Hilot is an integral part of the old style practice of arnis-escrima. Two FMA luminaries, Samson Tendencia and Abundio Baet are both arnis masters and hilot practitioners. In an interview with Mark Wiley, published in the book “Filipino Martial Culture,” Tendencia explains the connection between hilot and arnis, “But if you know how to hurt somebody, you must also know how to heal them. So my students also learn the basics of massage and bone-setting.” Another quote from Tendencia explains the deeper principle of his healing art, “What Western medicine seems to be unaware of is that when you sprain an area, there is an internal viscous coating which forms and solidifies. This is why, when we, hilot practitioners treat a client, the first thing we do is deep muscle massage to break the coating. If you don’t, the treatment would be a waste of time.”

There is resurgence in the practice of hilot today both in FMA and alternative medicine circles. Within the international FMA community, there are visible efforts in recent years to expose practitioners to this once unknown art via seminars and books. In the Philippines, it is not uncommon to see hilot as part of the services being offered in spas, health clubs and even five-star hotels.

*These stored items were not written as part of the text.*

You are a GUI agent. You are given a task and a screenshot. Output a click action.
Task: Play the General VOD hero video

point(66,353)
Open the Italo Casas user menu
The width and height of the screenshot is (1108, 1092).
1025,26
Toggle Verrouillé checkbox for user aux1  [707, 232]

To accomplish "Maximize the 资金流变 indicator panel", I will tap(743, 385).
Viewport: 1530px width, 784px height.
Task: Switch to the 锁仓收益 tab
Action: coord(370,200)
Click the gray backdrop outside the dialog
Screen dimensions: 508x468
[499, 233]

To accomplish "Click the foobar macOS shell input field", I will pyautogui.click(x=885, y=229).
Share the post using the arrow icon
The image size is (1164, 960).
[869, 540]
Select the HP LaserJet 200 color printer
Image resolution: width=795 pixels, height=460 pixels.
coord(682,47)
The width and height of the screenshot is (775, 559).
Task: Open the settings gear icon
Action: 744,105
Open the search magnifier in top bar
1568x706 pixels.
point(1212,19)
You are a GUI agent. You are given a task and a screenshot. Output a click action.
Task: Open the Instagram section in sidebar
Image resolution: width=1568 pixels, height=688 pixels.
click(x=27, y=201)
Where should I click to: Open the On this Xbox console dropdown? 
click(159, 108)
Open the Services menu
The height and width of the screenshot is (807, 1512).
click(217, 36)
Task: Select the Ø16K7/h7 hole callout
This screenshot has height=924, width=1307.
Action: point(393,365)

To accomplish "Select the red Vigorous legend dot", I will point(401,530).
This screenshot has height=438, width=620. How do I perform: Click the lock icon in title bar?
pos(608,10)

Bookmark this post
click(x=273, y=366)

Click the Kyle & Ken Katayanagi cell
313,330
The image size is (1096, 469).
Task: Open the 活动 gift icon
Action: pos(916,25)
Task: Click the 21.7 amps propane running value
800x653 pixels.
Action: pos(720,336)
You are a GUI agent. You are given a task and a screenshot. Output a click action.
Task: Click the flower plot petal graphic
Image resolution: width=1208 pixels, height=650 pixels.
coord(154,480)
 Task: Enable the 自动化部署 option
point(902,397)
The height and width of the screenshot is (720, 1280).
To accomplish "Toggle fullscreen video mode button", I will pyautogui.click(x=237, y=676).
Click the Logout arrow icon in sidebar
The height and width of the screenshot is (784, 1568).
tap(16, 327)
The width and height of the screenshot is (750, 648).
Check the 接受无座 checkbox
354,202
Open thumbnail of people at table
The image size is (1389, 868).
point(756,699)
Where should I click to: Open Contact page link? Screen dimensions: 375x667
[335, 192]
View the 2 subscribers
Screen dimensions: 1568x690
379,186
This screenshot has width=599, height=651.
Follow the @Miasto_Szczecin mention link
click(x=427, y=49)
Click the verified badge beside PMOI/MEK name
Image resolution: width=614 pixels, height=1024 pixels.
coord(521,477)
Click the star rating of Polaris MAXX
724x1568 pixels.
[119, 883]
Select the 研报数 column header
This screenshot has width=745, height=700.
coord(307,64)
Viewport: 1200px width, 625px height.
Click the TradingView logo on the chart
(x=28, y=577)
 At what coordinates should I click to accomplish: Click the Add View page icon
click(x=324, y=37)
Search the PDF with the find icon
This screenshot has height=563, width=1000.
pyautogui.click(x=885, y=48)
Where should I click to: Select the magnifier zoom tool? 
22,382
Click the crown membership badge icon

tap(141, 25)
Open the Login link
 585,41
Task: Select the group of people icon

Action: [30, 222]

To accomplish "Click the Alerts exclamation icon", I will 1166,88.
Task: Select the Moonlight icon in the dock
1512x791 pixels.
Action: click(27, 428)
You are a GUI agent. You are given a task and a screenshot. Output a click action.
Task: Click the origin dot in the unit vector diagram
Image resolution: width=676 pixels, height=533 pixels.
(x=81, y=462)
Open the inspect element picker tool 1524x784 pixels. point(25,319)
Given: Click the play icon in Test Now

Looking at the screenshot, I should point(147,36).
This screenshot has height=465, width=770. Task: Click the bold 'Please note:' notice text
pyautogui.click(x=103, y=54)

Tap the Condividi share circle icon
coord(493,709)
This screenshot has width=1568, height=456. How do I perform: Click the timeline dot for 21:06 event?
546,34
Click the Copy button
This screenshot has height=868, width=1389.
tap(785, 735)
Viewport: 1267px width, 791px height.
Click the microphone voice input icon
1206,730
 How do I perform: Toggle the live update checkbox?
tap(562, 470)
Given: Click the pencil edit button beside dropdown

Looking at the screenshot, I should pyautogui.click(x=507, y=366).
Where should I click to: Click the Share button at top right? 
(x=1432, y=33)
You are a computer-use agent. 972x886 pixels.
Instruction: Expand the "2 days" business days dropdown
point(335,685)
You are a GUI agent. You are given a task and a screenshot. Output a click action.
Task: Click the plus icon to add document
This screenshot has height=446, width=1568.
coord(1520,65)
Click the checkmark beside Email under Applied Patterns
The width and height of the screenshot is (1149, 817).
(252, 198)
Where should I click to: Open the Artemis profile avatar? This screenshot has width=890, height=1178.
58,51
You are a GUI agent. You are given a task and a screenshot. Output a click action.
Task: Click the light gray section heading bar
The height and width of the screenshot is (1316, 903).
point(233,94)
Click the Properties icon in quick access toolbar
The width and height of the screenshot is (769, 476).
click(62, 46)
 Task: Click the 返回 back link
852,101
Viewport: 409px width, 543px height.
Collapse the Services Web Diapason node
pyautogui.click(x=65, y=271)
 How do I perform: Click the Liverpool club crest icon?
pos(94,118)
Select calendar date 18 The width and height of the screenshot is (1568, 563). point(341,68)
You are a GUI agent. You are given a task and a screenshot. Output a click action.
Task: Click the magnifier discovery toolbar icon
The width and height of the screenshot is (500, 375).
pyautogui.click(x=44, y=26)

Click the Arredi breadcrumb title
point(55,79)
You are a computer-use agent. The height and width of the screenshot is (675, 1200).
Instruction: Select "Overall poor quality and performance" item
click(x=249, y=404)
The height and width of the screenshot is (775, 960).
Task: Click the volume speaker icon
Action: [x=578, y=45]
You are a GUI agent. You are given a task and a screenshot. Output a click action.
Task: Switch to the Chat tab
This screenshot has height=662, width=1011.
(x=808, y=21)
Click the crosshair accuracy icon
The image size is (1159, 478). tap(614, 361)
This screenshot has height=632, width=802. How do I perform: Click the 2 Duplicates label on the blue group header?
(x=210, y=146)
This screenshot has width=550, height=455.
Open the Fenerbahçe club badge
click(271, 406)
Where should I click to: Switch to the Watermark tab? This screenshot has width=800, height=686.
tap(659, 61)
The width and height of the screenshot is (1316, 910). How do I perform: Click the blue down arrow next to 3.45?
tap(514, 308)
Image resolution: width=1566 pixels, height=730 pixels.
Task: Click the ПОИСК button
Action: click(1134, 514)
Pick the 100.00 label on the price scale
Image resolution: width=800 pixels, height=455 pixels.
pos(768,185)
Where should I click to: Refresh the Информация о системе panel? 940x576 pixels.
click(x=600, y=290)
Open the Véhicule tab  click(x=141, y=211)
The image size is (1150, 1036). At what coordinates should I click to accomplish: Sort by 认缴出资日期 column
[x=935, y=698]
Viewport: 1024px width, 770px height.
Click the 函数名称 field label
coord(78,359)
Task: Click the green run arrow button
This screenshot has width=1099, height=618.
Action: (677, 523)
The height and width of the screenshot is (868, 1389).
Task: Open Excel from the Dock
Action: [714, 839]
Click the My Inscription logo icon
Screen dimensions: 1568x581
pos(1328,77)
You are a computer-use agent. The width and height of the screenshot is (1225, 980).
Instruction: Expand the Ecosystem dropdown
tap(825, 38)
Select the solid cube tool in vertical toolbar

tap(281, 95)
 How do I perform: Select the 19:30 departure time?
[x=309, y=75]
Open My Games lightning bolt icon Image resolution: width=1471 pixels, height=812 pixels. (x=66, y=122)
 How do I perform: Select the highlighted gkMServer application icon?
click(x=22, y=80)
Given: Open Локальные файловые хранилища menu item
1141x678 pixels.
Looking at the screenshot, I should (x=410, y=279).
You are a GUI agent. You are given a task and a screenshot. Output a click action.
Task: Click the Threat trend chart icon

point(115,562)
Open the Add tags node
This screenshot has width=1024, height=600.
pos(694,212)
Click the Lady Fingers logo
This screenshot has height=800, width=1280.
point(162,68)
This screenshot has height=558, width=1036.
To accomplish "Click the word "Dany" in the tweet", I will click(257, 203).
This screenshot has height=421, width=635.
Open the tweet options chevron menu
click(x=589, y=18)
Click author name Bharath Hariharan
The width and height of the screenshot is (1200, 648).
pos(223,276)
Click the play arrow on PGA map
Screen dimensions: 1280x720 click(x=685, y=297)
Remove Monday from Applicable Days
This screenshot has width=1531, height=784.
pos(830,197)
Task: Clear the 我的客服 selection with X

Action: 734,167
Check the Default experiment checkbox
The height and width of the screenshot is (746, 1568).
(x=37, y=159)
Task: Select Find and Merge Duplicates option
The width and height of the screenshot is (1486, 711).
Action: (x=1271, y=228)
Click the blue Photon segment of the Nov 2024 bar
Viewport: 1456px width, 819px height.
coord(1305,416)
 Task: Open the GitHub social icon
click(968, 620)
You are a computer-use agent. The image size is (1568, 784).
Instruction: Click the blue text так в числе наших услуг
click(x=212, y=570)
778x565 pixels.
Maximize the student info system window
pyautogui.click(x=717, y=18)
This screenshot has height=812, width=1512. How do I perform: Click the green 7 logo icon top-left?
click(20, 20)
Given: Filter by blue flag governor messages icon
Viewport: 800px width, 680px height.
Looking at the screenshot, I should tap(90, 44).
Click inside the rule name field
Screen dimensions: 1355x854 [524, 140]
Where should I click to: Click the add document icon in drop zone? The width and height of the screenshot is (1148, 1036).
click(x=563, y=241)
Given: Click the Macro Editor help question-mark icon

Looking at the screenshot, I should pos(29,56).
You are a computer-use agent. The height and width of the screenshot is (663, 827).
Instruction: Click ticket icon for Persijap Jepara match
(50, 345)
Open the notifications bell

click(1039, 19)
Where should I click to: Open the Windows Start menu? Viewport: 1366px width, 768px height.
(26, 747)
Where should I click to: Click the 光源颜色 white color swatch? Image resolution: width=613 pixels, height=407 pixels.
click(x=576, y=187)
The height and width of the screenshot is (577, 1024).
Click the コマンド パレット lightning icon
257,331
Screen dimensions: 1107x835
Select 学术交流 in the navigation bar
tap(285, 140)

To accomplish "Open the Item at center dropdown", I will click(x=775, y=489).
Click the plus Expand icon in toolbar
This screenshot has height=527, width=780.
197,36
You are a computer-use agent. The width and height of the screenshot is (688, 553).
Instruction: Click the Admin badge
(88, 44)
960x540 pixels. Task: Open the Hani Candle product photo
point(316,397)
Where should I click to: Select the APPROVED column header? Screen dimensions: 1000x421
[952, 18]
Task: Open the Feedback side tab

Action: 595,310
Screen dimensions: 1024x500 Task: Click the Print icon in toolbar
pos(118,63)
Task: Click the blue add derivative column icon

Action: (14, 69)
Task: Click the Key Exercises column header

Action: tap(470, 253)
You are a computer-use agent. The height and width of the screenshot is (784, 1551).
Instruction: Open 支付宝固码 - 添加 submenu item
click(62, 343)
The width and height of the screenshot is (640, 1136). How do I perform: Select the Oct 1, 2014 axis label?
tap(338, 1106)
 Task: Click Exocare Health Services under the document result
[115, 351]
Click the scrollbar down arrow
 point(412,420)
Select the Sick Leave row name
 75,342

Whether the ancient art of hilot could be mass taught and commercialized remains to be seen. Tendencia offers a profound thought on the foundation of the efficacy of hilot, he said, “Part of what makes hilot work is the personal touch. Everyone is different. You just can’t slap people down on rollers and machines that stretch you out. You have to examine everyone individually and treat them accordingly.” 

 


Philippine Healing Tradition Categories
Hilot is one of the three main branches of Philippine healing tradition. Filipino folk healers were generally categorized into three divisions—the manghihilot (masseurs and bonesettes), the albolaryo (healing repertoire consists of herb tinctures, prayers and rituals) and the kumadrona or partera (midwife). The Philippines healing tradition has a strong resemblance to curanderismo or folk medicine of Mexico, another nation that was subjected to Spanish rule for centuries. Like their Filipino counterparts, Mexican curanderos or healers come in the three types: The yerbero (herbalist), the sobador (masseur) and the partera (midwife).

 


 

 

About the Author:

 Perry Gil S. Mallari has been a practitioner and researcher of the Filipino martial arts for the last two decades. His single stick method of escrima bears the stamp of approval of Ignacio Mabait an old-school escrimador who was also a former eight-rounder boxer. Manong Ignacio, a product of the juego todo (all-out stick fighting matches) era, has employed his escrima while fighting the Japanese in Manila during World War 2. Realizing the connection of Filipino escrima and Western fencing, Perry studied the art fencing with the foil in the early 1990s under Socorro Olivan at the then Quezon City Fencing Club ran by Celso Dayrit Jr. Dayrit’s father Celso Sr. is the father of sports fencing in the Philippines. Perry considers himself primarily a largo mano (long hand or long range) fighter because of the influence of his Western fencing training. Perry also practices hilot, the Filipino healing art of bone setting and therapeutic massage. 
 
While concentrating on the FMA, Perry also cross-trains in other martial arts whenever his schedule permits. Perry believes that the principle of body mechanics is the uniting factor of all martial arts. 
 
A professional journalist by profession, Perry’s column “Martial Talk,” published every Sunday in the Manila Times is the only column about martial arts published in a national broadsheet in the Philippines. He is also a regular writer of the Rapid Journal, the country’s only martial arts magazine for the past 11-years. His articles on the FMA is a weekly feature of fmapulse.com a US-based website aiming to unify the global FMA community.